### Passage
Before quantitative finance and AI, over a decade of hands-on R&D. The most formative
chapter was as the first full-time employee of a venture-backed start-up,
building its R&D team from scratch and taking a first-of-its-kind product to market — but
the through-line across all of it is the same: building things from nothing, solving
the problem everyone else is stuck on, and driving innovation.
Research & Development Director
May 2007 – Jun 2014 Veryan Medical Ltd. — Galway, Ireland
First full-time employee of Veryan Medical, a venture-capital-backed medical-device start-up spun out of Imperial College London on the pioneering work of Professor Colin Caro. Built out the company in Galway, Ireland — leveraging the region's world-class MedTech hub — to develop a highly novel helical peripheral artery stent, the first of its kind for the treatment of superficial femoral artery disease. Under the guidance of serial MedTech entrepreneurs Paul Gilson and Chas Taylor, built up the R&D team and took the flagship BioMimics stent through to CE Mark approval. The company now employs over 200 people and was subsequently acquired by Otsuka Medical (Japan).
- Joined as the first full-time employee and built up the R&D organisation from the ground up; the company now employs 200+ people.
- Assembled and led a team of seven R&D engineers (Masters and PhD level), applying state-of-the-art finite element analysis and computational fluid dynamics to stent design.
- Helped the company achieve CE Mark for its flagship product, the BioMimics helical peripheral artery stent — the first of its kind for superficial femoral artery disease.
- Responsible for IP portfolio management and manufacturing up to CE Mark approval.
- Devised a novel IP strategy to secure freedom to operate: rather than competing on incremental tweaks to curve radii (as competitors did), reframed the problem and leveraged expired prior-art IP — a solution no one else in the field had conceived.
- Contributed to building the company to the point of acquisition by Otsuka Medical (Japanese medical-device company).
######
### Recorded information
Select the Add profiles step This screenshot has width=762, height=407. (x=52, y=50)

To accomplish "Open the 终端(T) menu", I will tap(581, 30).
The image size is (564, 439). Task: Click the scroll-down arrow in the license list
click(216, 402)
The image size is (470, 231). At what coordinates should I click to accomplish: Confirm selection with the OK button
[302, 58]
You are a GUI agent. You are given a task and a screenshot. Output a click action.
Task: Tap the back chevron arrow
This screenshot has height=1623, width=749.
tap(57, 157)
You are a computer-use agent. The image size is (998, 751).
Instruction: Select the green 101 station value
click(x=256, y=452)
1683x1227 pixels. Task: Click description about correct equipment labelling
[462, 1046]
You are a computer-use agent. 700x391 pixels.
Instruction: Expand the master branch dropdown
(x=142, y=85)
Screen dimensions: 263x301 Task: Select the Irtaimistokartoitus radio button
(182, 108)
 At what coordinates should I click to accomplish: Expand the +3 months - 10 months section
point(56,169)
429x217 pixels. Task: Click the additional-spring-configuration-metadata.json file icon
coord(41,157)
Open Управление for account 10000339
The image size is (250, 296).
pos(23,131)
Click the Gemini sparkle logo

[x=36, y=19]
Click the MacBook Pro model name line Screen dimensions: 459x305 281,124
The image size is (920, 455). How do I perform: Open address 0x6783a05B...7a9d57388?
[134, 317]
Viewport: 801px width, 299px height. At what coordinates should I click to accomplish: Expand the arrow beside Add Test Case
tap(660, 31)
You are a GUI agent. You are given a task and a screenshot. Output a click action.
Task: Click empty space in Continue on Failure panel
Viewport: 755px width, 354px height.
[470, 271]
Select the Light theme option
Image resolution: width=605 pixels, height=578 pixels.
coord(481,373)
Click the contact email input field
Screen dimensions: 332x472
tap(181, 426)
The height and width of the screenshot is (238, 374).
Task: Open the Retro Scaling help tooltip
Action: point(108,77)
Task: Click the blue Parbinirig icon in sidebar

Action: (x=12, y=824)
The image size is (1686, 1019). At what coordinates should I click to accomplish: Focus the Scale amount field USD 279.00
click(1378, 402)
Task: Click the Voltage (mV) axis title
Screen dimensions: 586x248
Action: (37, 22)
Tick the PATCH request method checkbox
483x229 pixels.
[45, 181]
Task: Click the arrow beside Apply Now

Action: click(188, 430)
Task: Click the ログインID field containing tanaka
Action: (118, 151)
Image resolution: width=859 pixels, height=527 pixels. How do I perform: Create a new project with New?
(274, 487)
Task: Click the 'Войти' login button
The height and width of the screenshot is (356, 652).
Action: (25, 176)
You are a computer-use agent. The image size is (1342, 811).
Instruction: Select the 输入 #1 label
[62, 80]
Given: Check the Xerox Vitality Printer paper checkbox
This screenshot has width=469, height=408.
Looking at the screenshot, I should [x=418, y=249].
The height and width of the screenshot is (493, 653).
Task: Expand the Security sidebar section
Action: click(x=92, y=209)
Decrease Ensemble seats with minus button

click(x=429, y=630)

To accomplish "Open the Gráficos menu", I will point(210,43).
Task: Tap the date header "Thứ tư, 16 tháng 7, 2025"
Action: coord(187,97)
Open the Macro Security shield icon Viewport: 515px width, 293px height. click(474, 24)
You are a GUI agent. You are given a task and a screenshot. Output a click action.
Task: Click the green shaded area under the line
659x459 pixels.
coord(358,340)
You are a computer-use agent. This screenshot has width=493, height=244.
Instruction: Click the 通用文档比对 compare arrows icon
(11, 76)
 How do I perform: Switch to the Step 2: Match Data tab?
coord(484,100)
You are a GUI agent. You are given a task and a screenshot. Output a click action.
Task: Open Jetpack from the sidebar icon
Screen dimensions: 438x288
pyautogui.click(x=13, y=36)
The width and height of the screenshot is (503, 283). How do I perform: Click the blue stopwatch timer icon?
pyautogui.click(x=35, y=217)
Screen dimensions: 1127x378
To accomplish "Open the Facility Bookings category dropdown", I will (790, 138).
######
Exercise objective —
Return the part of the career history between "- Assembled and" and "field had conceived.", inclusive, copied word for word. The data is unrelated to the career history.

Your solution —
- Assembled and led a team of seven R&D engineers (Masters and PhD level), applying state-of-the-art finite element analysis and computational fluid dynamics to stent design.
- Helped the company achieve CE Mark for its flagship product, the BioMimics helical peripheral artery stent — the first of its kind for superficial femoral artery disease.
- Responsible for IP portfolio management and manufacturing up to CE Mark approval.
- Devised a novel IP strategy to secure freedom to operate: rather than competing on incremental tweaks to curve radii (as competitors did), reframed the problem and leveraged expired prior-art IP — a solution no one else in the field had conceived.